Case in point is a tweet from newly-elected Democratic Congress woman Ilhan Omar. Commenting on what she perceived as passivity on Pence's part during a heated discussion between President Trump and incoming Speaker of the House Nancy Pelosi (D-CA) and Senate Minority Leader Chuck Schumer (D-NY) on the border wall, Omar posted the following picture of Pence and tweeted, "Jesus take the wheel! #BorderWall"
The tweet was "liked" by her fellow newly-elected Congresswoman Rashida Tlaib, who, along with Omar, made history this past November for being the first Muslim women elected to Congress.
This is not the first time her tweets have drawn controversy.

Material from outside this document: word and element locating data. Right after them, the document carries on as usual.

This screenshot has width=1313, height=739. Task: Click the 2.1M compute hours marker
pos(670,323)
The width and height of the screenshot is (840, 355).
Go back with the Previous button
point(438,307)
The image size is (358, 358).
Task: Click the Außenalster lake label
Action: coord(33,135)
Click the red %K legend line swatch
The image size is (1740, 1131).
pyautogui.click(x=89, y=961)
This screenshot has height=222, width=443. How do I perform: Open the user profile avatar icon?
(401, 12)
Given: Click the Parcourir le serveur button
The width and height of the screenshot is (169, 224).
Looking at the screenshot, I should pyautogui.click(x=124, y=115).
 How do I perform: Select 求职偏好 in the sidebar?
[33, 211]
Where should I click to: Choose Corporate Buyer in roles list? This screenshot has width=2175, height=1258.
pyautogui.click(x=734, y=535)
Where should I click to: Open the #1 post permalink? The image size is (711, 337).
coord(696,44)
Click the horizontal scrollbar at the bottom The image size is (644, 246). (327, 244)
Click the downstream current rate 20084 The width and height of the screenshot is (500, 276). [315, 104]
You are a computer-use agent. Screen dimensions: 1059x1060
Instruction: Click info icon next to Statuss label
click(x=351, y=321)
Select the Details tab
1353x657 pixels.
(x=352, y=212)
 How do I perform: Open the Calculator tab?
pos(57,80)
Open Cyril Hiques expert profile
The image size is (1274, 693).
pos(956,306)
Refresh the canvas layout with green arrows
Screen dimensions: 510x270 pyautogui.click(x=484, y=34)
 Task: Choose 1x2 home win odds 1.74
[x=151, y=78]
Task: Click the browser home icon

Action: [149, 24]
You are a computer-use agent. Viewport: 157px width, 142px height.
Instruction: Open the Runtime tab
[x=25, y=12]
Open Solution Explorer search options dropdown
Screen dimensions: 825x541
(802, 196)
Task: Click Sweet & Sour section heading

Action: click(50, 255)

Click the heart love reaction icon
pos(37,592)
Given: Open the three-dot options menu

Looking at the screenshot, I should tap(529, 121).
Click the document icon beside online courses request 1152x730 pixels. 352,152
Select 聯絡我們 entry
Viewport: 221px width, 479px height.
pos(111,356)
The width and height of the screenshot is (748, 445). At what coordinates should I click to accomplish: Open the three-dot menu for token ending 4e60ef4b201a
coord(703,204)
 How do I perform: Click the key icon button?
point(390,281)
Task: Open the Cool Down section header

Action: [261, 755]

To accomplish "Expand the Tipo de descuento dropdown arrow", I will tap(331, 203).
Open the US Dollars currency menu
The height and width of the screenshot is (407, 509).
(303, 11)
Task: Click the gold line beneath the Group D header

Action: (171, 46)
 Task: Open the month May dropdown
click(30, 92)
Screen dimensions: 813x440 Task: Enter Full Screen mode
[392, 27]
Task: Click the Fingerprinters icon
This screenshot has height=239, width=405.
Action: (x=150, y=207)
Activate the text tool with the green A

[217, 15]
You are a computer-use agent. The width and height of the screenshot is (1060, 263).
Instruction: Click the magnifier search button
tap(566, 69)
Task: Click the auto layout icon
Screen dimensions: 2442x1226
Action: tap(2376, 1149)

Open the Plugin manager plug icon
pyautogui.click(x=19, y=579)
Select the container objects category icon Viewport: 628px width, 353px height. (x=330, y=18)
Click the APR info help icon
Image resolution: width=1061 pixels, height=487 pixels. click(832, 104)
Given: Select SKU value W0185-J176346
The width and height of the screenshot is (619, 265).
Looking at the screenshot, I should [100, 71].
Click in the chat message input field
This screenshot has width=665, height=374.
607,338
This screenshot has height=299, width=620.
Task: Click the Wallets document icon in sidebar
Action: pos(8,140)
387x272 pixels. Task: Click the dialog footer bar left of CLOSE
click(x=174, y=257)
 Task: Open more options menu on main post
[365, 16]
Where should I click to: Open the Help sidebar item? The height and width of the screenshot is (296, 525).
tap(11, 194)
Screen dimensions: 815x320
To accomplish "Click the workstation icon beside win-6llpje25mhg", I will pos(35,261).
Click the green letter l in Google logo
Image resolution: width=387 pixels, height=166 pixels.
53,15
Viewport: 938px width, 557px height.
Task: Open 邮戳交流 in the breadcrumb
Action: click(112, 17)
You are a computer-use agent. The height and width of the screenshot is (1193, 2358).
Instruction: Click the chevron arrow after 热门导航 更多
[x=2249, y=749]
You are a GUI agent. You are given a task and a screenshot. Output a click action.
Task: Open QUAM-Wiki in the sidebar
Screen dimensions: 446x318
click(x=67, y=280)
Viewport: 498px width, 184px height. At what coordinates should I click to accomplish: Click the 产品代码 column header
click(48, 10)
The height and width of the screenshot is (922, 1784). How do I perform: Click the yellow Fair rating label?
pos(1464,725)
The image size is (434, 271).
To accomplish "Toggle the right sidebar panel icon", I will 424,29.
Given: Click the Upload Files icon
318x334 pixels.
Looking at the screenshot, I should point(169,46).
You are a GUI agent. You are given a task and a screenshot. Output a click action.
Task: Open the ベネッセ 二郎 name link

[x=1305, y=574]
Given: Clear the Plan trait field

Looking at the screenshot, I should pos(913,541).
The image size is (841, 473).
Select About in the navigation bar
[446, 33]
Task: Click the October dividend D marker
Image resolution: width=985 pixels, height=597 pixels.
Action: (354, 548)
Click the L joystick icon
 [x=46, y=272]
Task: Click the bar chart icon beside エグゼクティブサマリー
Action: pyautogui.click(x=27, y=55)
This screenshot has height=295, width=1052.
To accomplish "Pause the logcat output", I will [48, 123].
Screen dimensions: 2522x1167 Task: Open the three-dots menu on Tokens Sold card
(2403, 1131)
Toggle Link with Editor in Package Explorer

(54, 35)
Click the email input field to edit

In 2012, the Minnesota Democrat tweeted that "Israel has hypnotized the world, may Allah awaken the people and help them see the evil doings of Israel. #Gaza #Palestine #Israel."
The Left has made political humor quite touchy these days, but as in any dysfunctional scenario, often times we see that they can dish it out but not necessarily take it.
Can one imagine if Pence, catching Omar in a similar pose and wanting to express his exasperation, had tweeted something that made fun of her Islamic faith?
Although one could argue that the expression is used to connote a situation that has gone so awry that the only option is for a higher power to take over, is it befitting to use such an expression that can easily be perceived as mocking religious Christians?
Again, our moral litmus test should be to think about a similar situation where a "savior" figure for Muslims or blacks was substituted.
Omar, originally from Somalia, and Rashida Tlaib (D-MI) both made their religion and national origins prominent in their political ascent. Omar began began her acceptance speech with a pointed "as-salam-alaikum (peace be upon you)." Tlaib unabashedly danced with a Palestinian flag after winning her hotly-contested primary.
Both have continued to make their ethnic and religious origins prominent in their political journeys. Omar made waves as the House of Representatives was poised to lift its 181-year old ban against wearing hats on the floor of the House to accommodate her hijab. Tlaib tweeted a sneak preview of the dress she will be wearing when she is sworn into Congress -- a traditional Palestinian thobe (hand-embroidered gown).
Such exceptions to the rules and/or displays are fashionable today in the "intersectional" circles of the Left, where claiming victimhood based on these statuses wins a politician honor.
Yet, while the tweet may have won Omar the appropriate badges in her Leftist echo chamber, such behavior is below the dignity of her office.